------ DATA
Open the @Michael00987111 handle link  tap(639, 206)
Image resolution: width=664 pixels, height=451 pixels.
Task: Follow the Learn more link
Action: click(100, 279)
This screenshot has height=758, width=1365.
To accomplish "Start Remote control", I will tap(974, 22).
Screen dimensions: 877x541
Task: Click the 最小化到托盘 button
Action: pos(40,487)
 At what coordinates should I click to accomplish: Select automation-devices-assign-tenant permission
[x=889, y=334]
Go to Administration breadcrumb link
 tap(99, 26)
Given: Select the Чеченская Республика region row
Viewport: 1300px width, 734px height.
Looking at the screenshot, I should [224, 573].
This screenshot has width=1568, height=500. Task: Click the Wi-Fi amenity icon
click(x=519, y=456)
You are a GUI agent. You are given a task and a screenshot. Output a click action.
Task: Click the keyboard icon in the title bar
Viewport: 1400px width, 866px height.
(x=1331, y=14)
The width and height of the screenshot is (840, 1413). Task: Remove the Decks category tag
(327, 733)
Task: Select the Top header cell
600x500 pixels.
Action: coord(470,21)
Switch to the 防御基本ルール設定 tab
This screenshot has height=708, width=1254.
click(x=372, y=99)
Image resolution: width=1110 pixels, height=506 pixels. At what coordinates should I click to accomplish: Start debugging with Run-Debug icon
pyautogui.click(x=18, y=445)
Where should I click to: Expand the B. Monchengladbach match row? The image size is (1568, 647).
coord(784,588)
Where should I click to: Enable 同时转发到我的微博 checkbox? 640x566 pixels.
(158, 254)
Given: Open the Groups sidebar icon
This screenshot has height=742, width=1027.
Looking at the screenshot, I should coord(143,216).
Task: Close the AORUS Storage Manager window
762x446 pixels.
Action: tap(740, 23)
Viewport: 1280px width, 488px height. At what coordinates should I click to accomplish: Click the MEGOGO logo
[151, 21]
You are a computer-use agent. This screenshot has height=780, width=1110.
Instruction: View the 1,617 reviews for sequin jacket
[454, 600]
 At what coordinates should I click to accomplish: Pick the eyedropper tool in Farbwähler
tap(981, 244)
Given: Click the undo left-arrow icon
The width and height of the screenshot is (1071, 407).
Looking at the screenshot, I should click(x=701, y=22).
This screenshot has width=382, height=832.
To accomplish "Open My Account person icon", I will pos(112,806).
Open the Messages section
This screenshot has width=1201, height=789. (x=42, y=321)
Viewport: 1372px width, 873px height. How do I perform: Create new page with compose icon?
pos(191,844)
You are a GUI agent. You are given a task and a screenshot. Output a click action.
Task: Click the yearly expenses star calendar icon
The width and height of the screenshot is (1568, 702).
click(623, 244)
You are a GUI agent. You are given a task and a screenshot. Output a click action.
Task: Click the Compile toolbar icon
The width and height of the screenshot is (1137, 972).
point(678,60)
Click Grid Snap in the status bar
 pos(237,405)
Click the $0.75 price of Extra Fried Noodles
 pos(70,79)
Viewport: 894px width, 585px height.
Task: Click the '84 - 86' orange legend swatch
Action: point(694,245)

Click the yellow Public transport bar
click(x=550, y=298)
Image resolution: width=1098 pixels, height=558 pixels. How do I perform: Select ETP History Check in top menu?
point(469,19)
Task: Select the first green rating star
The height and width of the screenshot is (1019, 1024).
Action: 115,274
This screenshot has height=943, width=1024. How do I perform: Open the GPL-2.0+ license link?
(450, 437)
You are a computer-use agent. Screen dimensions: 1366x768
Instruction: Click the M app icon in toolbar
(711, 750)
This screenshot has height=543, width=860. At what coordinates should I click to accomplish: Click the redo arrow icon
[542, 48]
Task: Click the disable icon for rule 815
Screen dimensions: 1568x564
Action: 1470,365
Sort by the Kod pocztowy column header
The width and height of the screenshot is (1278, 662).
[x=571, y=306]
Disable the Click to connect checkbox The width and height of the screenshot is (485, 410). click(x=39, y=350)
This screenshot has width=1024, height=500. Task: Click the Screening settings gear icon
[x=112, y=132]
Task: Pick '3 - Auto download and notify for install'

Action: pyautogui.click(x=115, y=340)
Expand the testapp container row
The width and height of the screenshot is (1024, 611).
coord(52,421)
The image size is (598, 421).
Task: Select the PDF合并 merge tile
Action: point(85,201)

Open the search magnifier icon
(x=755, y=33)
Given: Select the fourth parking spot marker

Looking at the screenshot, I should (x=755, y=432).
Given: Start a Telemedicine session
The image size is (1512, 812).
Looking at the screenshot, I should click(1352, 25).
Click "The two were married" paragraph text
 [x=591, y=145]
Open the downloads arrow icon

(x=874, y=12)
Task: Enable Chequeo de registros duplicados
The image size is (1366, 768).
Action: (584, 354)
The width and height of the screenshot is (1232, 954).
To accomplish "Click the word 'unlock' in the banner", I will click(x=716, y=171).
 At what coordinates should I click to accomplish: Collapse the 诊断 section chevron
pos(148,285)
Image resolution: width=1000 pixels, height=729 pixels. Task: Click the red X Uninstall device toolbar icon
------------
● **PROBLEM TO SOLVE**
Your reply is to repeat, unchanged, the lines above running from the one with "The width and height of the screenshot is (1568, 702)." up to and including the one with "Task: Select the first green rating star".

● **TASK ANSWER**
The width and height of the screenshot is (1568, 702).
click(623, 244)
You are a GUI agent. You are given a task and a screenshot. Output a click action.
Task: Click the Compile toolbar icon
The width and height of the screenshot is (1137, 972).
point(678,60)
Click Grid Snap in the status bar
 pos(237,405)
Click the $0.75 price of Extra Fried Noodles
 pos(70,79)
Viewport: 894px width, 585px height.
Task: Click the '84 - 86' orange legend swatch
Action: point(694,245)

Click the yellow Public transport bar
click(x=550, y=298)
Image resolution: width=1098 pixels, height=558 pixels. How do I perform: Select ETP History Check in top menu?
point(469,19)
Task: Select the first green rating star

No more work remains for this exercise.